Copy the stretch from "The Cable Crossing" through "double by 2050." in the Forest Service wildfire article below, word for word.

» Reading text
^^^^^^^^^^^^^^^^

Saturday, February 13, 2016

U.S. Forest Service Stretched After Record Wildfires Year

The Cable Crossing Fire burned east of Glide, Oregon on July 28, 2015.  (Credit: Jeffrey McEnroe, BLM/flickr) Click to Enlarge.
The U.S. Forest Service has warned it is at the “tipping point” of a crisis in dealing with escalating wildfires and diseases that are ravaging America’s increasingly fragile forest ecosystems.

The federal agency, which manages 193 million acres of forest, will plead once again for more funding from Congress, in the wake of a devastating 2015 that saw record swaths of forest engulfed in flames.

A total of 10.1 million acres were burned last year, a figure that is double the typical losses seen 30 years ago.  During this time, the average fire season in the U.S. has lengthened by 78 days, with scientists predicting that the amount of forest razed by fire will double by 2050.

^^^^^^^^^^^^^^^^

» Entries shown

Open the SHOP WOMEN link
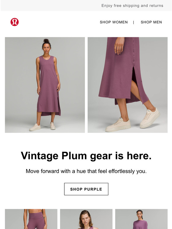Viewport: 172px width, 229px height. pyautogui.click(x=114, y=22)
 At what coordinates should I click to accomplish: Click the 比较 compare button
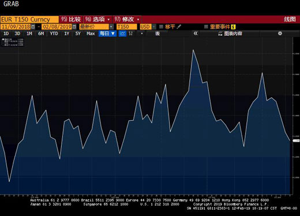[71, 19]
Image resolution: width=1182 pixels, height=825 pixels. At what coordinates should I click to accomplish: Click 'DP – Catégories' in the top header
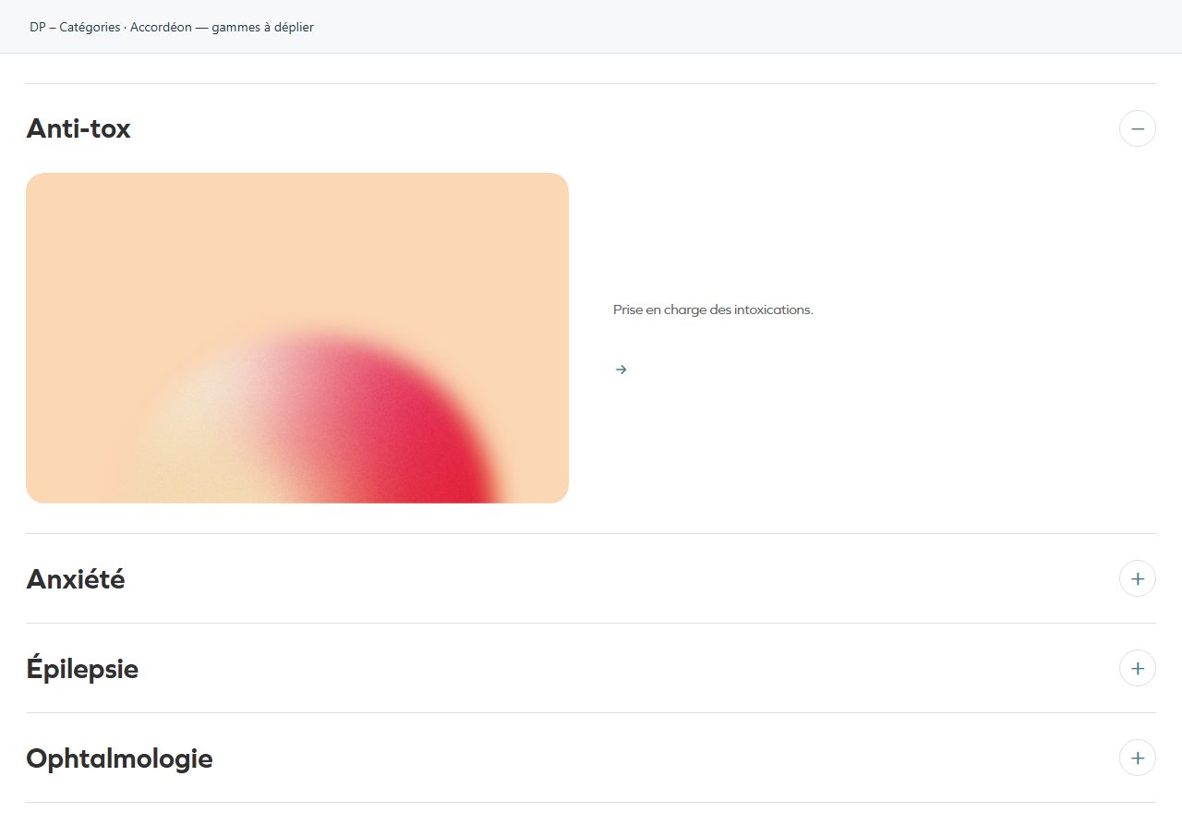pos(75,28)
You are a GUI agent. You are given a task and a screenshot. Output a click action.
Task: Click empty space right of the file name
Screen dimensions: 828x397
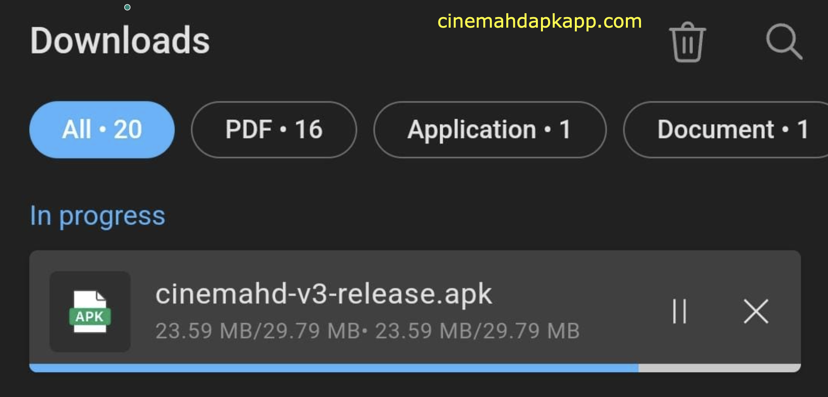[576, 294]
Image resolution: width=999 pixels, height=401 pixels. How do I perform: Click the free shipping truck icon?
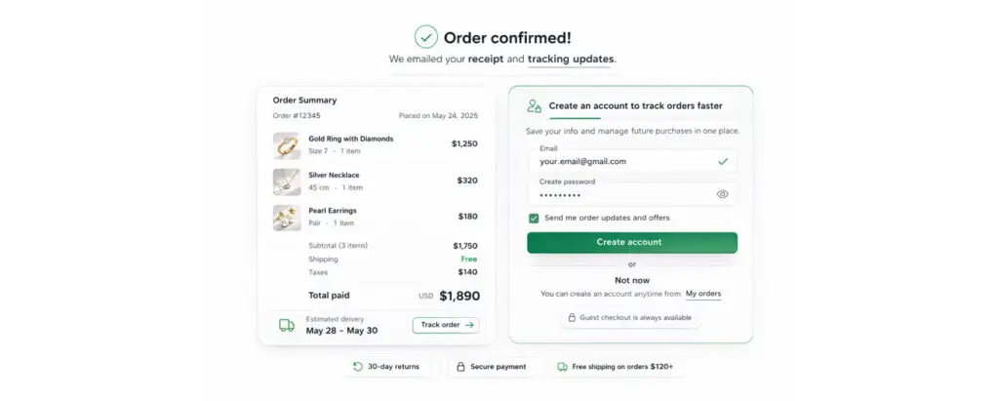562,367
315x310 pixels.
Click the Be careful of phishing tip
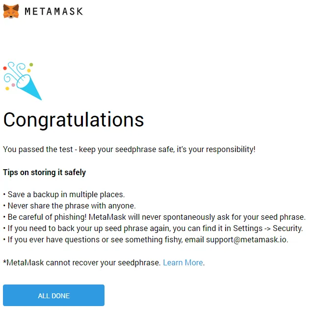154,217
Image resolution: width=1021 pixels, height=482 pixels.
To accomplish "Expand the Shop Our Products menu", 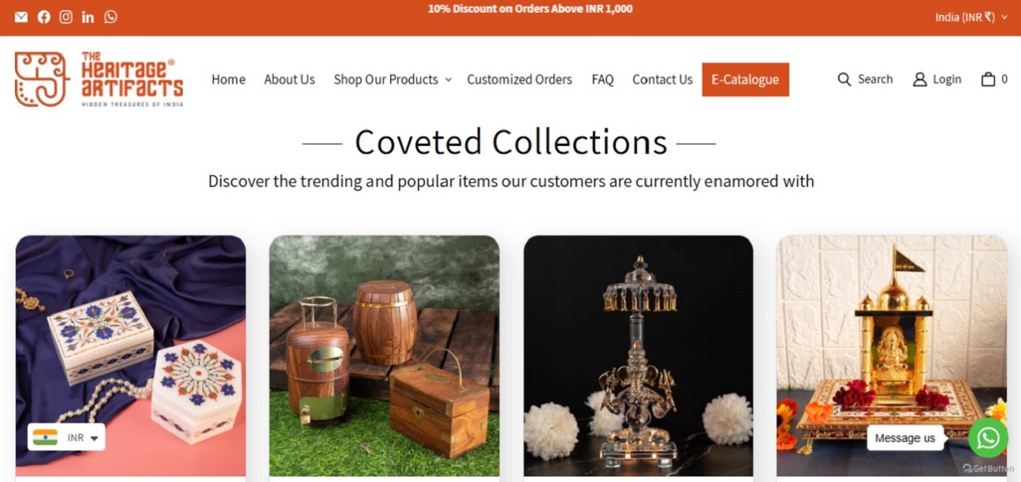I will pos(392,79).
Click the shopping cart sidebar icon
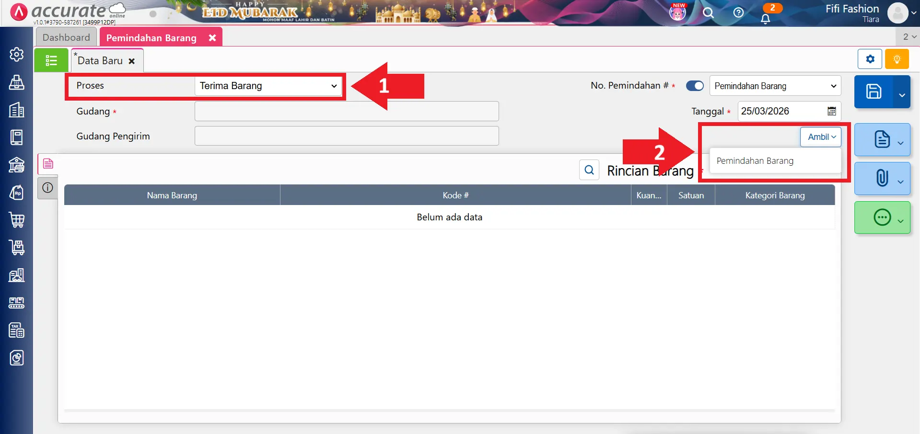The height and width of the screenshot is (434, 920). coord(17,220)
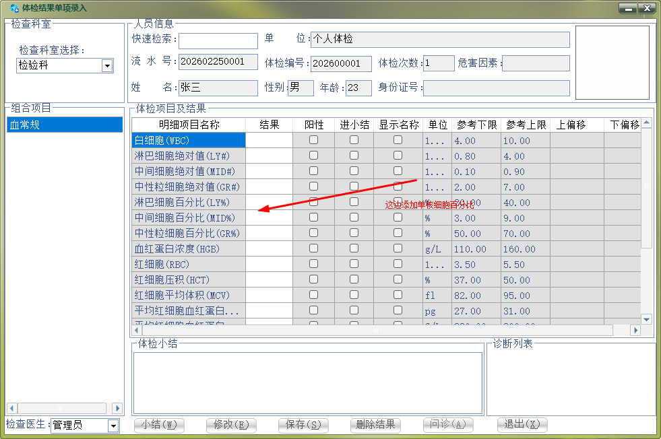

^^^^^^^^^^^^^^^^

» Result of this task
The Cable Crossing Fire burned east of Glide, Oregon on July 28, 2015.  (Credit: Jeffrey McEnroe, BLM/flickr) Click to Enlarge.
The U.S. Forest Service has warned it is at the “tipping point” of a crisis in dealing with escalating wildfires and diseases that are ravaging America’s increasingly fragile forest ecosystems.

The federal agency, which manages 193 million acres of forest, will plead once again for more funding from Congress, in the wake of a devastating 2015 that saw record swaths of forest engulfed in flames.

A total of 10.1 million acres were burned last year, a figure that is double the typical losses seen 30 years ago.  During this time, the average fire season in the U.S. has lengthened by 78 days, with scientists predicting that the amount of forest razed by fire will double by 2050.